# Swedish Championships 2012 - October 6-7th, 2012



## Gunnar (Aug 23, 2012)

Hi!

It's time for the swedish championships again, and this time it takes place in Vårgårda instead of Stockholm. We have had two competitions in Vårgårda before and they have worked out well, and also the venue is much cheaper. 

We're having all official events except the magics. If you're in to multiBLD there will be on opportunity to make two attempts!
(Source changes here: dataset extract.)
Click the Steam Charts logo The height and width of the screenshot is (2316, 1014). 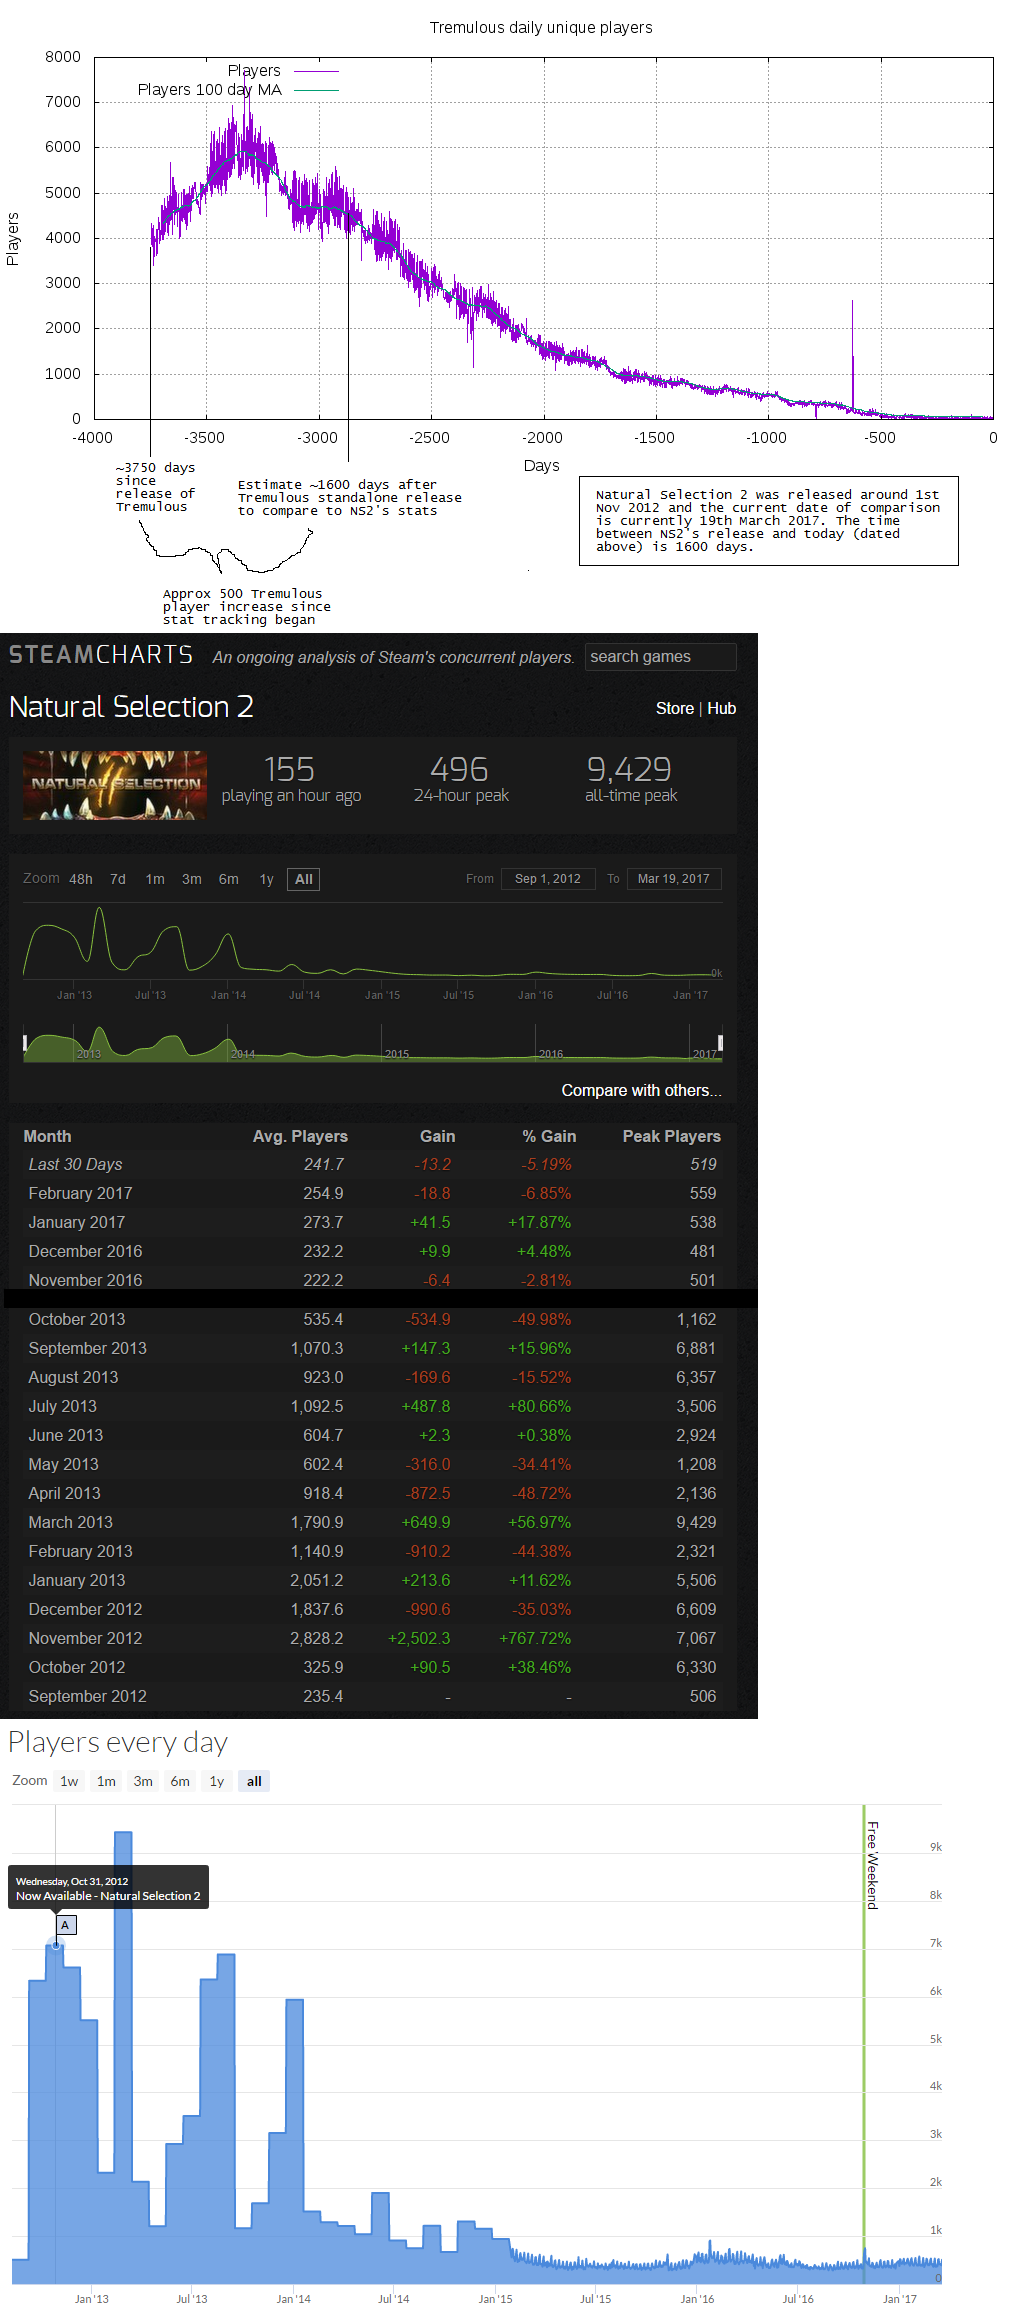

If you wanna know more about the compeition go to it's compeition page, which is in swedish and english: http://apelgam.se/Rubik/SM2012/?lang=ENG&site=home

Registration can be made here: http://worldcubeassociation.org/results/c.php?i=SwedishChampionship2012

/Gunnar Krig
Co-Organizer and delegate


----------



## jla (Aug 25, 2012)

I'll be there!


----------



## Henrik (Oct 8, 2012)

Did you know:

we had the most awesome venue ever!
The venue was an indoor football field (now a cubing venue)!
the venue was kinda(too) cold
I got 7.08 single (2x2)
we invaded a pizza place, and they told us to buy chicken sticks!
We still ordered pizza
two printers where used
both printers failed us due to lack of ink!
we had artificial grass to run around on
we found Joey in Lund
If we had checked our phones two min later we would not have picked him up
the trunk of the car is a puzzle
we saw two kind of goats 
one was a car
the other was not
we saw cows
Odder brought a sleeping bag
Zoé used it
Mimmi had not slept for two days
We had a stage for feet!
I failed at feet
I finally got (back) NR on sq1
"opa slowturn-style, op op op"


----------



## Zookiedoken (Oct 8, 2012)

Did you know:
that i was 0.01s away from getting the NR for 6x6 single (2:38.28, and NR was 2:38.27)
That Simon Westlund broke the NR later anyway with 2:29.40
I failed at everything else


----------



## jla (Oct 8, 2012)

Henrik said:


> Did you know:
> 
> we had the most awesome venue ever!
> The venue was an indoor football field (now a cubing venue)!
> ...



To summarize; a great competition (except for the cold venue, my fingers were so cold...)


----------



## coinman (Oct 8, 2012)

Results: http://www.worldcubeassociation.org...Results&competitionId=SwedishChampionship2012


----------